You make two good points, and I would like to add another point in-which many previous airline/aviation accidents where cause by crews with quite a bit of training and experience.
Thank you. And you're right, it's not the Colgan 3407s of the world that usually get guys, lots of guys with lots of experience get killed because of complacency or ignoring something trivial at the wrong time, or some other thing - and that causes otherwise experienced guys to fly into a mountain, or get a little too close to that cell, or get a little too slow on the approach. Another problem is variation, a lot of guys fly the same types of trips all the time. Just how properly did you set the Navigation equipment up? Did you verify that the canned route that you just activated hasn't been modified? Here are the things that kill guys (in no particular order) in my experience flying up in Alaska:
Culture - Experienced guys are worst at this, some call it mission mentality, but the culture of the place you work, or the people you hang out with. "You didn't make it in? WTF dude?" or "man, XXXX over there is a s-hot pilot, he carries the biggest loads into the shortest strips!" Most times we're our worst enemy. This sort of mentality is probably to blame for almost every accident in Bethel or Juneau for the last several years.
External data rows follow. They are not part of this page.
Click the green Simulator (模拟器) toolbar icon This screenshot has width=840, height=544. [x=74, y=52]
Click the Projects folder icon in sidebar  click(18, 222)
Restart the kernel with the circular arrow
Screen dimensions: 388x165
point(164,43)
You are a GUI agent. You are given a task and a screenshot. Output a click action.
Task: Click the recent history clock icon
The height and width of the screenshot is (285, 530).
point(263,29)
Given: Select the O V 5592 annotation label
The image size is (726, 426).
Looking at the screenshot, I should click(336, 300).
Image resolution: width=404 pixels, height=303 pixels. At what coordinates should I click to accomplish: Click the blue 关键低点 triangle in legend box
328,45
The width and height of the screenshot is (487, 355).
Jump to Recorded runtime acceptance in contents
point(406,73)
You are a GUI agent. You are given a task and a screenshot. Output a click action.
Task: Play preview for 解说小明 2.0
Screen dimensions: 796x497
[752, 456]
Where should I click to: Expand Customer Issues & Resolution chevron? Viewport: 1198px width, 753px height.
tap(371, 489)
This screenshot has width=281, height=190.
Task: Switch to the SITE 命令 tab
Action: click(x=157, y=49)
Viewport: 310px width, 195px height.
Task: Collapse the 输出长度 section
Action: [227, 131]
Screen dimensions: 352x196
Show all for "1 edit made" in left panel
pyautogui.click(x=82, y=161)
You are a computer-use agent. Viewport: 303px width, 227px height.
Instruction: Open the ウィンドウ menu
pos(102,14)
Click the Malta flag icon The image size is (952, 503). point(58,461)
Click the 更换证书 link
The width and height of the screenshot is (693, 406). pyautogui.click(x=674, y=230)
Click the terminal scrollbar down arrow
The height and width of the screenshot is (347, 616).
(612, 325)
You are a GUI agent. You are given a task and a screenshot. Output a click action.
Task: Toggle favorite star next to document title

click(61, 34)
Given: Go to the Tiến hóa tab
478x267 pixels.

Lack of Experience - "Oh no, what do I do?!" at the wrong time. This seems to get guys with less experience, but there are other aspects to this. The old timers typically know how far they can push it before they get into trouble - the young guys don't (tying into the culture above) and pay for it.
Complacency - I see this all the time. You can't get complacent doing this job, but it seems that the more time guys have and the more times they've been to a particular place, the less likely they are to cover their own ass. The weather plays a pretty wicked role in this too, especially for guys with a lot of experience, "well, I can keep going a bit further, I know this river like the back of my hand." Add in ridiculous duty times, fatigue, and other causal factors and skipping something bites you. In most accidents I've seen this doesn't kill you, but it can.
Primacy - When I went to my first 135 job, it was a typical cargo gig - and I picked up some bad habits from it, took me a few years to shake those habits. Some guys never shake them, the habits being as benign as not pulling out the chart for your home airport that you shoot 3 or 4 approaches to a day, or others like inhibiting terrain because it's annoying - under the wrong circumstances those tend to bite you - and sometimes those don't pop up until years later, are never corrected at training events (sometimes because they don't show up, other times because of the culture).
I'd suspect that the big ones are complacency and culture. Lack of experience can be made up with a mentoring program, and primacy screwing you over is a long shot. Being complacent and pushing the limits so you can measure up is something that you have to push out of yourself, still though, get a few beers in me and I reminisce about my wildman days...sigh... but seriously, that's what got pretty much everyone I know.